Carp and Tomatoes in The Last Wilderness

Originally published in The Blue Danube.


If the students of Vasile Alecsandri High School bring as much care and concern to the Blue Danube River Project as they have to their school newspaper, The Blue Danube, then we can all be optimistic for the future of Europe's great river.

I do not say this lightly. I was privileged to see a copy of the first issue, and was immediately impressed by the quality and range of its contents. It is a little unfair to single out individual contributions for praise, but I would mention the well-researched article on pollution monitoring on page two, 60 Questions by Petronela Tipau, which said a great deal about the problems of communication between cultures of differing economic standing, and I shouldn't overlook the more imaginative pieces on pages 6 and 7. Then, perhaps, The Dream by Vasile Ifrim, distils the spirit of the newsletter, and indeed the project itself.

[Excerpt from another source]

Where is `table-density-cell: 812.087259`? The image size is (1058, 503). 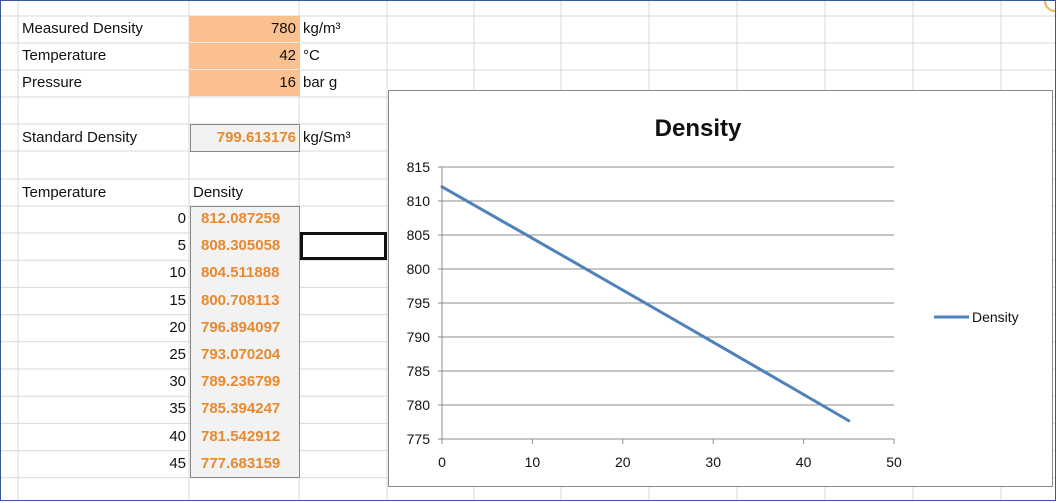 table-density-cell: 812.087259 is located at coordinates (241, 218).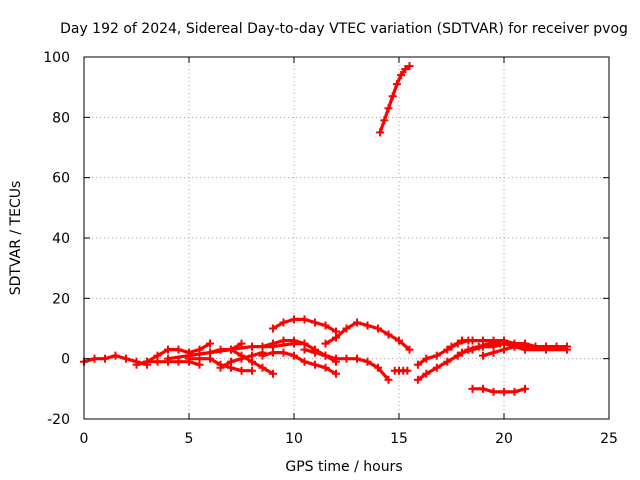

At a more personal level, the most evocative contribution for me was one of the more modest ones, the recipe for carp with tomatoes, provided by Raluca Aldea.


I was lucky enough to be able to visit the Danube Delta in the summer of 1988, taking a trip down river from Tulcea. At first I wasn't impressed; the fabled Danube seemed to be just a wider version of our own River Thames. There was enough river traffic to suggest that this was indeed one of the world's great waterways, but as one of Europe's most important natural features, it was a disappointment.

We stopped for lunch in a hotel that was pleasant enough, though it seemed awkwardly sited, and there it was that I tasted my first carp, cooked in a manner very similar to that described by Raluca Aldea. Now, odd as this may seem to Romanians, it would never have occurred to me, nor to most of my countrymen, to eat a carp. Here, carp are prized exhibits in ornamental waters, or else are the quarry of a special breed of sports-fishermen who seek out the jealously-guarded stretches of still water which hold the really big specimens. The carp in our rivers rarely grow to any great size, and there just aren't enough of them, nor of other species for that matter, to make commercial fishing a viable proposition.

So, as I enjoyed what was for me a very unusual meal, I began to realise that the Danube had more to offer than I'd first thought. To support a commercial fishery based on this aristocrat among freshwater fish, this river had to be rather special after all. And before we were long into the afternoon, the Danube began to take on a very different character. The bends in the river became more pronounced and frequent, the river craft became smaller and fewer, and there was a strange watery stillness in the air. We were in the Delta.

I cannot tell you how remarkable it all was, this fantastic pattern of islands, water, twisted, overhanging trees, narrow channels and spacious lagoons. Nor do I need to try, for most of you who read this will have lived cheek-by-jowl with this wonderful part of our continent for all of your lives. Let me just tell you that, when I was startled by the sound of a dozen or more small frogs plopping in the water as I walked along the bank, hoping to catch a glimpse of something rather larger that was making a strange noise in the undergrowth, I knew I was in Europe's last great wilderness. I have never forgotten that moment, nor will I ever do so.

So, students of Vasile Alecsandri High School, and all the others who are now trying to overcome the effect of years of the abuse and exploitation of this natural gift, I salute you. We all owe you a great debt.